I am amazed at the number and types of brokers in the world – ranging from stock brokers, real estate brokers, personal service brokers, business brokers, commodity brokers, investment brokers, marriage brokers, auto brokers, insurance broker, information broker, joint venture broker, office broker, etc. etc.
According to Wikipedia, a broker is a party that arranges transactions between a buyer and a seller, and gets a commission when the deal is executed. The prime responsibility of a broker is to bring sellers and buyers together. Therefore, a broker is the third-person facilitator between a buyer and a seller.
A lot of individuals and enterprises make a livelihood by offering primarily brokerage services. It is probably a lucrative proposition, but definitely not without its share of risks. Here are some of my observations and insights on the important dimensions of any broker:
1. Understanding of the market / industry is key
Brokers facilitate the creation of a marketplace by connecting buyers and sellers. Hence, it is extremely important for brokers to understand the market dynamics, have a perspective of future trends, and recognize the requirements, preferences, strengths and weaknesses of both buyers and sellers. If this understanding is well-founded and well-grounded, the potential to prosper as a broker is significantly high.
2. Networking is vital
Personal and professional networking is vital for new business acquisition and growth. Networking with both suppliers and consumers is vital for a broker. What is essential is to identify the right set of connections that need to be made, to establish and continuously nurture these connections. Existing professional or personal relationships is probably one of the most important reasons for a buyer or seller to engage with a specific broker for potential business propositions.

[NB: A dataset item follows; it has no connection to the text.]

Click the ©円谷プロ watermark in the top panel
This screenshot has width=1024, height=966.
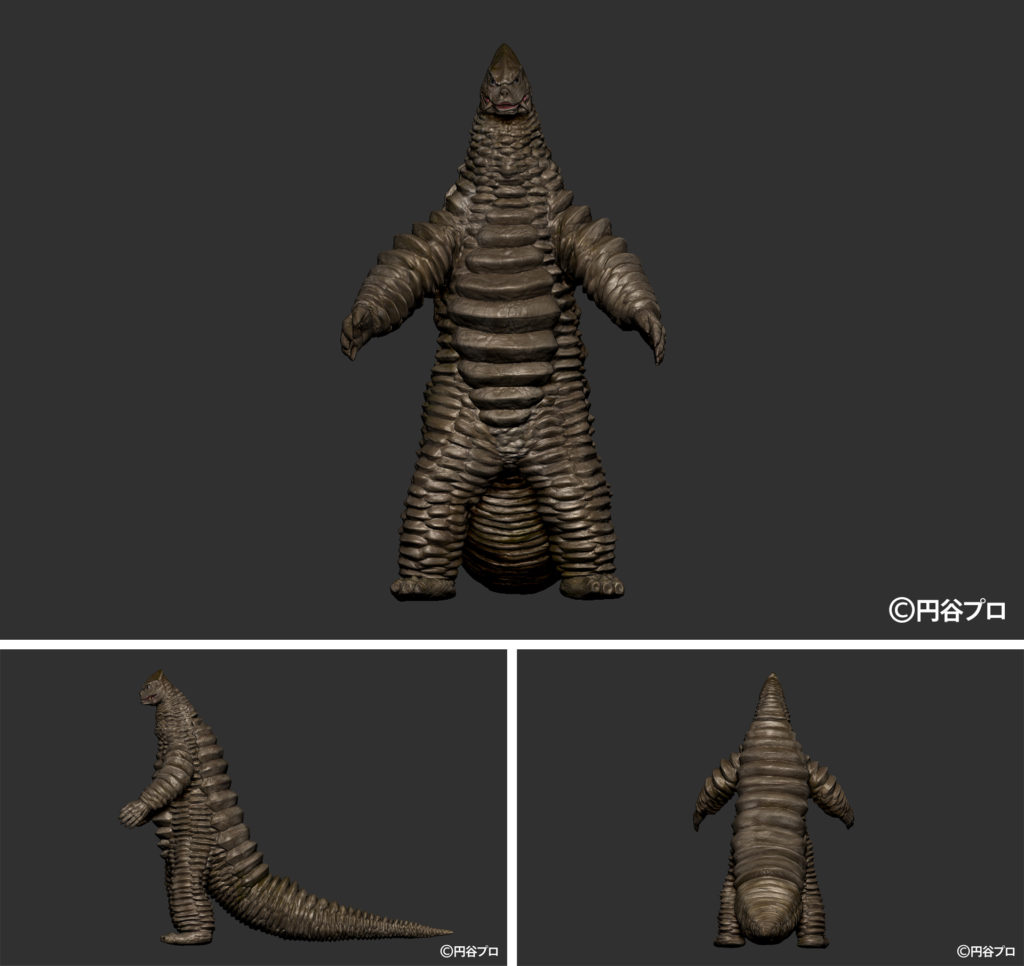(946, 610)
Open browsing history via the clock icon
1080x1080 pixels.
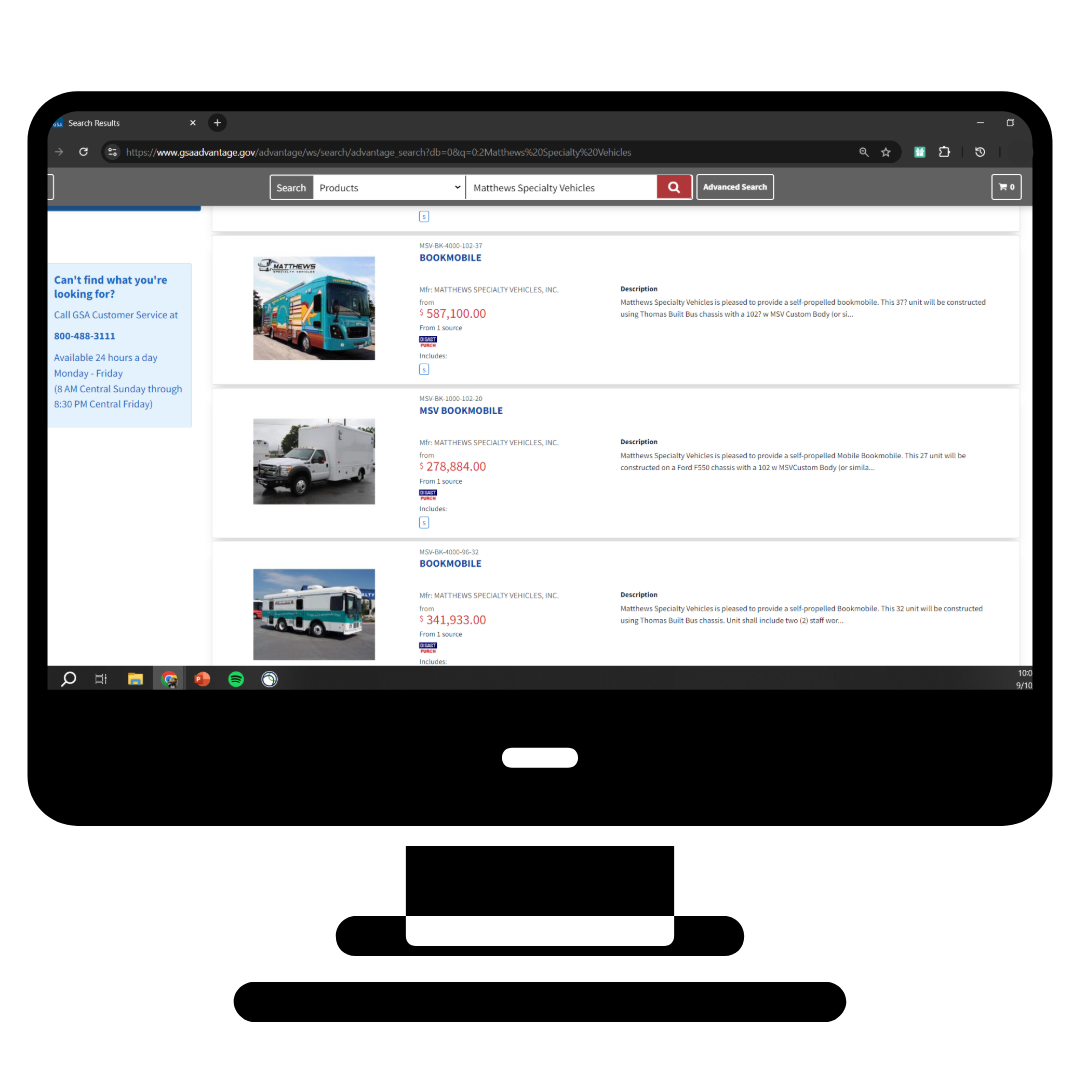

3. Limited “capital” investments are required
In general, a broker has to make limited capital investments. The key investments are usually in terms of time and of course, basic capital and basic infrastructure. The capital and infrastructure investments are typically smaller than those made by a buyer or seller.
4. Clearly stated goals are imperative
It is important for a broker to have self-defined precise and measureable goals, primarily because the business model of a broker is significantly dependent on both buyers and sellers and hence there are many variables which will be outside the brokers purview of control. Therefore, it is all the more essential to have clearly stated goals and be cognizant of what is within and outside your own locus of control. Ideally, you should focus time and energy only on aspects which are within your control.
5. Clarity on values is key
Part of the job description of being a broker involves interactions with all types of individuals and enterprises. A broker has to deal with a diverse set of expectations, emotions, expressions and experiences – many of these will mandate the broker to introspect and act based on their inherent core value system.
It is necessary to be clear in your head and heart about your values, and to demonstrate this in action. This may require you to make some tough decisions along the way, and also probably lose some opportunities, but in the long run these decisions will strengthen your brand and ensure that you engage with the right set of buyer and sellers.
6. Identification of priorities
Another important aspect of a broker is to identify and list business priorities in line with the identified goals. Given that a broker plays the role of an interface between buyers and sellers, it is imperative to be clear on your top 3 priorities – on a daily, weekly, monthly, quarterly and yearly basis. This will help you to apportion your time in line with your stated goals.
7. Understanding the risks
Risks are inherent in the brokerage world – ranging from financial risks to business risks to operational risks, cost overrun, credit risk, interest rate risk, liquidity risk, market risk, legal risk, reputation risk, systemic risk, uncertainty, personal risk, etc.
Based on the kind of brokerage services being offered, it is important to understand the top risks in your specific context. Also, do take calculated risks. Of course, you will win in some cases and lose in others – but all of this will enrich your experience as a broker.
8. Plan and manage risks
Once you have an understanding of the risks in your context, it is vital to prioritize, plan and manage risks.
9. Clear understanding of broker’s position in the industry value chain
Another very important aspect of being a broker is an appreciation of the role and position of the broker in the end-to-end industry value chain. For example – the role, importance and value of an insurance broker is very different from a marriage broker.
10. Invest in your brand
A lot of times, buyers or sellers prefer a specific broker simply because of the brand image. The brand image is really dependent on whether you are an independent broker or a brokerage firm and is based on many different variables. If you intend to be a broker, it is important you make investments in building and enhancing your brand image. After all, branding is about managing perceptions.
11. Learn to negotiate
Negotiation skills are key to survive and succeed as a broker. One can learn how to negotiate through reading, experience, observation, practice, common sense and by making mistakes. Invest in strengthening negotiation skills if you plan on a career as a broker.
12. Exit when your time is up
There comes a time in the life cycle of a broker when it is prudent to quit being a broker and walk away from the deal. And at such a time (and it isn’t always an easy time to spot), just exit gracefully.
These are my observations on what it takes to be a good broker. If you are a broker, what additional items might you add to this list? Or if you’ve used a broker, what experiences have you had? Did you feel that they met or understood these aspects of being a successful broker?